Metadata-Version: 2.1
Name: s5-pytorch
Version: 0.1.9
Summary: S5 - Simplified State Space Layers for Sequence Modeling - Pytorch
Home-page: https://github.com/i404788/s5-pytorch
Author: Ferris Kwaijtaal
Author-email: ferris+gh@devdroplets.com
License: MIT
Keywords: artificial intelligence,deep learning,transformers,attention mechanism,audio generation
Classifier: Development Status :: 4 - Beta
Classifier: Intended Audience :: Developers
Classifier: Topic :: Scientific/Engineering :: Artificial Intelligence
Classifier: License :: OSI Approved :: MIT License
Classifier: Programming Language :: Python :: 3.10
Description-Content-Type: text/markdown
License-File: LICENSE

# S5: Simplified State Space Layers for Sequence Modeling
This is a ported version derived from <https://github.com/lindermanlab/S5> and <https://github.com/kavorite/S5>.
It includes a bunch of functions ported from jax/lax/flax/whatever since they didn't exist yet. 

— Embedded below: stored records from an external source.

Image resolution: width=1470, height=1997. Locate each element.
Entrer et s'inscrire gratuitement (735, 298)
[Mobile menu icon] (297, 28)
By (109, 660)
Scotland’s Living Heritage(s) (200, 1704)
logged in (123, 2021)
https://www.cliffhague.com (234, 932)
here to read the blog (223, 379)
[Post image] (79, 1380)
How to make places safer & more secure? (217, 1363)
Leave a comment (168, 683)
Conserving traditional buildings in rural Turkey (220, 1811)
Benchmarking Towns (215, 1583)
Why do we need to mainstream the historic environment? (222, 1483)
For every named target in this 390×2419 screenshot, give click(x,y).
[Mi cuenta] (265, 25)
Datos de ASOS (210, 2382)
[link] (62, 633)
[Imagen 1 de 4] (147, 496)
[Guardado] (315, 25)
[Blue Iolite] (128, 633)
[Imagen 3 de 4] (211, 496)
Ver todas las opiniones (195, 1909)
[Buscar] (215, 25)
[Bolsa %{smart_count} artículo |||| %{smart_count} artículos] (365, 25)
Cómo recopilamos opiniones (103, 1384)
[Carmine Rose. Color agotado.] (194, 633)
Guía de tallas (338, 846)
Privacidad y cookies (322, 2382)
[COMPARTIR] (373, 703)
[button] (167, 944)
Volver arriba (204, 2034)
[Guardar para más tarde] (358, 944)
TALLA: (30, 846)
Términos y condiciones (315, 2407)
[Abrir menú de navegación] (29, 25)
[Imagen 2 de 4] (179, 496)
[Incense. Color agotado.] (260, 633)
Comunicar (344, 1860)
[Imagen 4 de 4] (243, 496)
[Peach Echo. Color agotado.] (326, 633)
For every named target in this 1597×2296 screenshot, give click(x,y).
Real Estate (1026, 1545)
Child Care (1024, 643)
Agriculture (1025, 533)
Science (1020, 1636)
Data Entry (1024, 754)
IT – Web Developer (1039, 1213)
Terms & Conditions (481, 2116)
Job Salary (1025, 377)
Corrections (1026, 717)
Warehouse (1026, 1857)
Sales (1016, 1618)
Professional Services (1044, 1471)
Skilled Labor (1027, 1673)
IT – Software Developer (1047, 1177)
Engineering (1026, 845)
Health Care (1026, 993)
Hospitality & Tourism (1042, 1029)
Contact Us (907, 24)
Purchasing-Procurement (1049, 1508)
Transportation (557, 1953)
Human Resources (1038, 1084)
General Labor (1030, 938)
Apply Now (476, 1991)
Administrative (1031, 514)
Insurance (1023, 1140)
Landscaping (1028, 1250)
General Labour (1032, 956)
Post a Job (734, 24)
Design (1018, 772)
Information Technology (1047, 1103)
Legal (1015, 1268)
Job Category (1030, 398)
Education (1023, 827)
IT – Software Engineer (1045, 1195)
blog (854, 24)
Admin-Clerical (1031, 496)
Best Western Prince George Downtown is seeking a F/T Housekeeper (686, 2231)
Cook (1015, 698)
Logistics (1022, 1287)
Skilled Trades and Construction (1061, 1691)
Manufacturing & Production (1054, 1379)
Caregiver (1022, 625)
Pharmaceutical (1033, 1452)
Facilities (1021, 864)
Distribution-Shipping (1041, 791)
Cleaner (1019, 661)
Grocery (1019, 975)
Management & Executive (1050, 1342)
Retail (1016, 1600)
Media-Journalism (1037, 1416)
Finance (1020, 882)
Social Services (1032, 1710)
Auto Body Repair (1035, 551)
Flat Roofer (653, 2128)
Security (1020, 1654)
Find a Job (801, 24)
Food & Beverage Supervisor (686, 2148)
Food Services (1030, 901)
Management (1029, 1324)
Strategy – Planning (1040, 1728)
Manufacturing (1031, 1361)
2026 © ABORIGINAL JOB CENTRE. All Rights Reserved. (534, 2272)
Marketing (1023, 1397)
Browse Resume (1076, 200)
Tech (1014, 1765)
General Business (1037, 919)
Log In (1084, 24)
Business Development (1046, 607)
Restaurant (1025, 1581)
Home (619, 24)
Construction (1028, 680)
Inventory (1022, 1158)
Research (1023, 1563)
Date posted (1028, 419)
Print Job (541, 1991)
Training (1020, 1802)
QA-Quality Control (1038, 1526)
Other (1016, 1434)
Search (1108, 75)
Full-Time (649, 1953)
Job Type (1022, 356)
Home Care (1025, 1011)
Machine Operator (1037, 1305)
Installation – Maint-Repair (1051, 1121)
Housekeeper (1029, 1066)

Jax is required because it relies on the pytree structure but it's not used for any computation. 
Pytorch 1.13 or later is required because it makes heavy use of `functorch.vamp` to substitute it's jax counterpart.
Python 3.10 or later is required due to usage of the `match` keyword

\--- 

Update:

In my experiments it follows the results found in the [Hyena Hierarchy](https://arxiv.org/abs/2302.10866) (& H3) paper that the state spaces alone lack the recall capabilities required for LLM but seem work well for regular sequence feature extraction and linear complexity.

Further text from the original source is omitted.